:: INSTRUCTIONS FOR THE TASK ::
When you reach the line that contains "Task: Click the refresh" in the entries below, begin returning lines exactly as written and continue through the last one.
******
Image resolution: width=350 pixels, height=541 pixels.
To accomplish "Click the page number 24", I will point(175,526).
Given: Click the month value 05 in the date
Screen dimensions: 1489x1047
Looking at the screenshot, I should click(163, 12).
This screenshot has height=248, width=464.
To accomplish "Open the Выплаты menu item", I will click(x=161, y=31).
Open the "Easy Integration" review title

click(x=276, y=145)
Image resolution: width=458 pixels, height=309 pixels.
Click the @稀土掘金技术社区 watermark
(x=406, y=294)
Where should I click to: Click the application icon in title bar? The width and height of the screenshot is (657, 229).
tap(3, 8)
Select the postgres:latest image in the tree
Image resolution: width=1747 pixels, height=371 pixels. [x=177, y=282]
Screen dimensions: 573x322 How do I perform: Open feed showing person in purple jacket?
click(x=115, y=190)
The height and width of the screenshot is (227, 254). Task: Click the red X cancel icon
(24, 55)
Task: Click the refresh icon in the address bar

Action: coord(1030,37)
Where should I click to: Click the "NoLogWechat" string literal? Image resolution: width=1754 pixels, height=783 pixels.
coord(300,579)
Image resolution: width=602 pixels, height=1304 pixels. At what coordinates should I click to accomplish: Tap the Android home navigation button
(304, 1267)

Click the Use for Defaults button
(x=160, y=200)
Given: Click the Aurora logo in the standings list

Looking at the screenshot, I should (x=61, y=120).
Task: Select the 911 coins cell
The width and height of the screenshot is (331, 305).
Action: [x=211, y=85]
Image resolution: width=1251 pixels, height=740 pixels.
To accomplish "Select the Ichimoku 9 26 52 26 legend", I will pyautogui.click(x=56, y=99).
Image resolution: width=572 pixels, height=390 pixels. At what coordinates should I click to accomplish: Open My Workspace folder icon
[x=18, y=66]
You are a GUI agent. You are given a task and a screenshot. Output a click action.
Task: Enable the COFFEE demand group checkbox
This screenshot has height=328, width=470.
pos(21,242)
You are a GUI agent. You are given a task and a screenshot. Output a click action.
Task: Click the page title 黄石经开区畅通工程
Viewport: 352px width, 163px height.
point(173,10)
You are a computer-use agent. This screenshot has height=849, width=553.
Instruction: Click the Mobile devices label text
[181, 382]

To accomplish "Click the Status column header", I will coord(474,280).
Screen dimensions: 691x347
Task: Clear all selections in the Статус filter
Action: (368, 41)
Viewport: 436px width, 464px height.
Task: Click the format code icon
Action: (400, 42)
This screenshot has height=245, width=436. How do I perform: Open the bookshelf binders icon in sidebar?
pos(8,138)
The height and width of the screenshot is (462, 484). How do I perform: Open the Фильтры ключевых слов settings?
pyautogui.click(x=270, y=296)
******
:: ANSWER TO THE EXERCISE ::
Task: Click the refresh icon in the address bar

Action: coord(1030,37)
Where should I click to: Click the "NoLogWechat" string literal? Image resolution: width=1754 pixels, height=783 pixels.
coord(300,579)
Image resolution: width=602 pixels, height=1304 pixels. At what coordinates should I click to accomplish: Tap the Android home navigation button
(304, 1267)

Click the Use for Defaults button
(x=160, y=200)
Given: Click the Aurora logo in the standings list

Looking at the screenshot, I should (x=61, y=120).
Task: Select the 911 coins cell
The width and height of the screenshot is (331, 305).
Action: [x=211, y=85]
Image resolution: width=1251 pixels, height=740 pixels.
To accomplish "Select the Ichimoku 9 26 52 26 legend", I will pyautogui.click(x=56, y=99).
Image resolution: width=572 pixels, height=390 pixels. At what coordinates should I click to accomplish: Open My Workspace folder icon
[x=18, y=66]
You are a GUI agent. You are given a task and a screenshot. Output a click action.
Task: Enable the COFFEE demand group checkbox
This screenshot has height=328, width=470.
pos(21,242)
You are a GUI agent. You are given a task and a screenshot. Output a click action.
Task: Click the page title 黄石经开区畅通工程
Viewport: 352px width, 163px height.
point(173,10)
You are a computer-use agent. This screenshot has height=849, width=553.
Instruction: Click the Mobile devices label text
[181, 382]

To accomplish "Click the Status column header", I will coord(474,280).
Screen dimensions: 691x347
Task: Clear all selections in the Статус filter
Action: (368, 41)
Viewport: 436px width, 464px height.
Task: Click the format code icon
Action: (400, 42)
This screenshot has height=245, width=436. How do I perform: Open the bookshelf binders icon in sidebar?
pos(8,138)
The height and width of the screenshot is (462, 484). How do I perform: Open the Фильтры ключевых слов settings?
pyautogui.click(x=270, y=296)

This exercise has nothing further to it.